Reverse osmosis membranes to be evaluated for shipboard use
LOS ANGELES, CA, May 6, 2010 -- NanoH2O has been awarded a $400,000 grant from the U.S. Office of Naval Research (ONR) to evaluate its high-flux membranes for shipboard desalination systems...
• NanoH2O awarded $400,000 grant from U.S. Office of Naval Research
LOS ANGELES, CA, May 6, 2010 -- NanoH2O, a global provider of membranes for desalination and water reuse, today announced that the company has been awarded a $400,000 grant from the U.S. Office of Naval Research (ONR) to evaluate its high-flux membranes for shipboard desalination systems. Tests conducted by ONR at the U.S. Navy Seawater Desalination Test Facility at Port Hueneme in California will accelerate NanoH2O's research into fouling resistance as well as the optimization of desalination systems for high-flux operations. This research will also provide a benchmark for comparing NanoH2O's breakthrough technology to existing reverse osmosis (RO) membranes.
"NanoH2O's ultimate objective is to alter the fundamental economics of commercial desalination by addressing productivity and fouling issues inherent in traditional RO membranes," says Jeff Green, CEO of NanoH2O. "These funds will go a long way towards validating our novel technology and complementing our research as we demonstrate the advantages of our membranes for shipboard systems."

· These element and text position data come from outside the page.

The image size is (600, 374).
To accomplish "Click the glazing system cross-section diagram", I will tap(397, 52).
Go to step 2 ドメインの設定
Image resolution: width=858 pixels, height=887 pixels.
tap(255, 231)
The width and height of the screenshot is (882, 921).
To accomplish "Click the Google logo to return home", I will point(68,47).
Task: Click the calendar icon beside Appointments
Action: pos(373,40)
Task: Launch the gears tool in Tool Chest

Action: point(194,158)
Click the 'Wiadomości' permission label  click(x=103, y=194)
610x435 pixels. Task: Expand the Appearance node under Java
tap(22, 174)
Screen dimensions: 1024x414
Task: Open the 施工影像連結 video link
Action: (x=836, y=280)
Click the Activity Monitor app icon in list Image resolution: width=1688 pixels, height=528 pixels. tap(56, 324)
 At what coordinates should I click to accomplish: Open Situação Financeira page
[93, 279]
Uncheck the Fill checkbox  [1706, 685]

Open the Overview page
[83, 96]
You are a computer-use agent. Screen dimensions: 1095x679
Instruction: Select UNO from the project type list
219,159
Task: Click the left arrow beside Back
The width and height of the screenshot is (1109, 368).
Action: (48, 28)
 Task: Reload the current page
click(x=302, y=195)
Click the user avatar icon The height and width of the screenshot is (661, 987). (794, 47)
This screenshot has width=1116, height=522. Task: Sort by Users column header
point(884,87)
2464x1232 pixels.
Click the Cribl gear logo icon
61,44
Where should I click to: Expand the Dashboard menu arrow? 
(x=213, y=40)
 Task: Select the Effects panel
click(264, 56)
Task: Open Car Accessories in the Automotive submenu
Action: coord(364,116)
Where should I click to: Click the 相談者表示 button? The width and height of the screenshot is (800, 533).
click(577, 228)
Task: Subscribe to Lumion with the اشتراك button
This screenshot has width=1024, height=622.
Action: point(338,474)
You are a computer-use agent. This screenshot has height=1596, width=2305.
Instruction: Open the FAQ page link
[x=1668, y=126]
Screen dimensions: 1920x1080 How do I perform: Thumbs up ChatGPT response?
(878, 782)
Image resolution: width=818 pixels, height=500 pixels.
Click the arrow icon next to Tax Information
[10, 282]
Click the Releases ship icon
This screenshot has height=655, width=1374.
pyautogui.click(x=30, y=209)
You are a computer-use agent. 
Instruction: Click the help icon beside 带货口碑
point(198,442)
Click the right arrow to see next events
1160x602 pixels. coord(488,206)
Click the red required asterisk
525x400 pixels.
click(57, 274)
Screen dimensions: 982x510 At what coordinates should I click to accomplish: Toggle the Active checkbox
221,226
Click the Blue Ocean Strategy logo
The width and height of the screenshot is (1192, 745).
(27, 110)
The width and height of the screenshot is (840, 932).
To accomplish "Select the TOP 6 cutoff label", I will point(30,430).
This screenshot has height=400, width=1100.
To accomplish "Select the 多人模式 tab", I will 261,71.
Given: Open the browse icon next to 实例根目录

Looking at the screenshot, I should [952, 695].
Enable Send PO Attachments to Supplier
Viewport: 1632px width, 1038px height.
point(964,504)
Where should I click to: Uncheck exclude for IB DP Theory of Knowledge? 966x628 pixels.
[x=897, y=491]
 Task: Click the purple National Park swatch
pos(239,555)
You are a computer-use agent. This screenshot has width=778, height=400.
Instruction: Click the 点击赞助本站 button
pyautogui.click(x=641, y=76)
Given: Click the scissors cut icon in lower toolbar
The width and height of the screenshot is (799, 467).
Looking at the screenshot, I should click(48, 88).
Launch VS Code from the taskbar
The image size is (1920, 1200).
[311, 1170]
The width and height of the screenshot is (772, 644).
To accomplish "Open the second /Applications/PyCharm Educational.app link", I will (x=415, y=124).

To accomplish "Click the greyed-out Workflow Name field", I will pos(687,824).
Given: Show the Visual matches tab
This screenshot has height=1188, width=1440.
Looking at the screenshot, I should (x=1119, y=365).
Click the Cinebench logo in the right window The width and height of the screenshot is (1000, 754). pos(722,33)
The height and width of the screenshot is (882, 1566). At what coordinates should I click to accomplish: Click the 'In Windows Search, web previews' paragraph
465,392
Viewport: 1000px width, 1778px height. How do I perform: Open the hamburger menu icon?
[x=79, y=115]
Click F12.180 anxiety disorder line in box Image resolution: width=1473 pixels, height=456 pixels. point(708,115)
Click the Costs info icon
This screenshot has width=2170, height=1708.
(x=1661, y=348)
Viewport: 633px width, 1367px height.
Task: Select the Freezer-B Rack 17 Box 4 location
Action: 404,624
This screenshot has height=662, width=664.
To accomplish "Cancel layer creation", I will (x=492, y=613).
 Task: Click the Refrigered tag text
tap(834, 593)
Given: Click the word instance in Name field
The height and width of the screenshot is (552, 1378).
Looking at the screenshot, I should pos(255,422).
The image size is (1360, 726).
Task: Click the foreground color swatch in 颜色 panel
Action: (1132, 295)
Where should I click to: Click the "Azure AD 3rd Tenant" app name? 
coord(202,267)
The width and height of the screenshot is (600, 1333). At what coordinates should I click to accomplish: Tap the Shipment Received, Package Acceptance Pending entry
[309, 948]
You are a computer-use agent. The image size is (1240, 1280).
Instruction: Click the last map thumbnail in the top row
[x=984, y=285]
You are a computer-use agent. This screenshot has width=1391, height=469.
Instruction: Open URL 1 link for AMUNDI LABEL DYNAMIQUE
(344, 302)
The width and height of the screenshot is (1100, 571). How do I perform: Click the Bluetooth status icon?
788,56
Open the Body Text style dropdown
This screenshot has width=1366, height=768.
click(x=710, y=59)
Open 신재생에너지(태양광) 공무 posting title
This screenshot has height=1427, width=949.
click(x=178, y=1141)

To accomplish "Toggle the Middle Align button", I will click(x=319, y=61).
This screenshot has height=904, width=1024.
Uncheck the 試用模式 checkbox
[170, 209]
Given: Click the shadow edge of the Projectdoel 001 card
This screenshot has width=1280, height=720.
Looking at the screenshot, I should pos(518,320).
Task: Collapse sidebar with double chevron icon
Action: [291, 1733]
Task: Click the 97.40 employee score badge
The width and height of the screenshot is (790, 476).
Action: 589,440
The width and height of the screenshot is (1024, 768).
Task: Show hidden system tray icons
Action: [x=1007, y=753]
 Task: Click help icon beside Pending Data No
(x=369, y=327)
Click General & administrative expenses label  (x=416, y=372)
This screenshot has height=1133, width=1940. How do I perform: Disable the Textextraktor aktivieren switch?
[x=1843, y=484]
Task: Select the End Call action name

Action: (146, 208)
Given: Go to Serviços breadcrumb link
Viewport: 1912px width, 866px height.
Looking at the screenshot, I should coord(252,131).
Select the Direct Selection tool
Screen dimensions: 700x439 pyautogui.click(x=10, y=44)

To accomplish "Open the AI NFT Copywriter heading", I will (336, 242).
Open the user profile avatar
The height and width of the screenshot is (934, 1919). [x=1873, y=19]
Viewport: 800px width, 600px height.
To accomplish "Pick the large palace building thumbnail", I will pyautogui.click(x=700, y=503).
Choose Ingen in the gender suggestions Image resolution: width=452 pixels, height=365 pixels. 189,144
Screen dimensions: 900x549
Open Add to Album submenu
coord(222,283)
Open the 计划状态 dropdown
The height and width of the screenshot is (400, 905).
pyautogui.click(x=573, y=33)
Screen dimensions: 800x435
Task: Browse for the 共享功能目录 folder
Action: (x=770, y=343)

Operating in near-coastal waters, naval ships seek to address membrane-fouling issues with desalination systems that are robust under a variety of challenging conditions encountered by the military. However, traditional reverse osmosis (RO) membranes tend to naturally foul over time, leading to irreversible productivity limitations and costly replacements.
With nanomaterials encapsulated directly into the membrane's polymer layer, NanoH2O's membranes exhibit high permeability (flux) while maintaining industry-standard rejection of salt and other contaminants. Additionally, decreasing the physical size of the units is critical to shipboard and forward operations. These energy-efficiency advantages enable desalination systems to be built with up to a 40% smaller footprint when compared to conventional shipboard systems.
"As part of our Future Naval Capabilities (FNC) program, ONR is researching viable, energy-efficient technologies that will reduce costs and enhance reliability," said Paul Armistead, of the U.S. Office of Naval Research. "NanoH2O's membrane technology offers the potential to increase shipboard desalination system productivity in a compact footprint, and we look forward to investigating the merits of higher flux reverse osmosis membranes for military use."
NanoH2O is a global provider of reverse osmosis (RO) membranes that leverage nanotechnology to alter the fundamental economics of desalination. With freshwater scarcity an alarming worldwide issue, nanocomposite membranes represent a major performance advancement for desalination, increasing both energy efficiency and productivity. By combining breakthrough nanomaterials with proven polymer technology, NanoH2O's membranes exhibit the highest permeability (flux) on the market while maintaining industry-standard rejection of salt and other contaminants.